[Source data]
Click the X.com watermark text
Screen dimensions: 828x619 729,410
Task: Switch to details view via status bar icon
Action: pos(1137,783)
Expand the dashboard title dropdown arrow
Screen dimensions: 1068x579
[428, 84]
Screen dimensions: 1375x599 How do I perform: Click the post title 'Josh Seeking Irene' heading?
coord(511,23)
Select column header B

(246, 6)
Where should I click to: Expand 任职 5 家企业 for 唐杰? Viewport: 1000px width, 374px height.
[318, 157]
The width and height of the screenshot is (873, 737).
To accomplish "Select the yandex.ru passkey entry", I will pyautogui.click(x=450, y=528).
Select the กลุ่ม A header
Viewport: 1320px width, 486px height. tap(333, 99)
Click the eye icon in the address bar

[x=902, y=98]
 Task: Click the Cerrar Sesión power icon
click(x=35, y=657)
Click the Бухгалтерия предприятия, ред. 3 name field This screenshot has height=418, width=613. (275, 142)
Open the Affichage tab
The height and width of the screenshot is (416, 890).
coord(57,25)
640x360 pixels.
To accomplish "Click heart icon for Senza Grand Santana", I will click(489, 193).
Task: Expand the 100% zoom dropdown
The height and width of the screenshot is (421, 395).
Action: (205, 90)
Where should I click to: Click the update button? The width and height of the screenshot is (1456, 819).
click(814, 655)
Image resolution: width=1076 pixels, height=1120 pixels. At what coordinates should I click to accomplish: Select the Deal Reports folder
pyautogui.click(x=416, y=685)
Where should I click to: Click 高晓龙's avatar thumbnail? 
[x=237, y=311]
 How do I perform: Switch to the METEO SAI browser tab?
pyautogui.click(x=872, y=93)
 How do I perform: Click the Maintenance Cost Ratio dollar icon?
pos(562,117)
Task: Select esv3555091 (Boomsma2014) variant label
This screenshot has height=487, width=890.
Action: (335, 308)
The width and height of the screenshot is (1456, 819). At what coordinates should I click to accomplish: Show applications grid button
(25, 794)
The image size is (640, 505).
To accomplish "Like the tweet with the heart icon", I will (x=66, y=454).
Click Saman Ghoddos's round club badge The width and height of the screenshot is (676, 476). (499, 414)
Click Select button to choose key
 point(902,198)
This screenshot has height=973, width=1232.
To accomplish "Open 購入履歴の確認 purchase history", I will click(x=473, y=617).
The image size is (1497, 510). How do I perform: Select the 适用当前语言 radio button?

* _Do this_:
Copy the part of the source data that opens with the line containing "How do I perform: Click the Maintenance" and closes with the line containing "Action: (335, 308)", keeping every line unchanged.

* _The completed task_:
 How do I perform: Click the Maintenance Cost Ratio dollar icon?
pos(562,117)
Task: Select esv3555091 (Boomsma2014) variant label
This screenshot has height=487, width=890.
Action: (335, 308)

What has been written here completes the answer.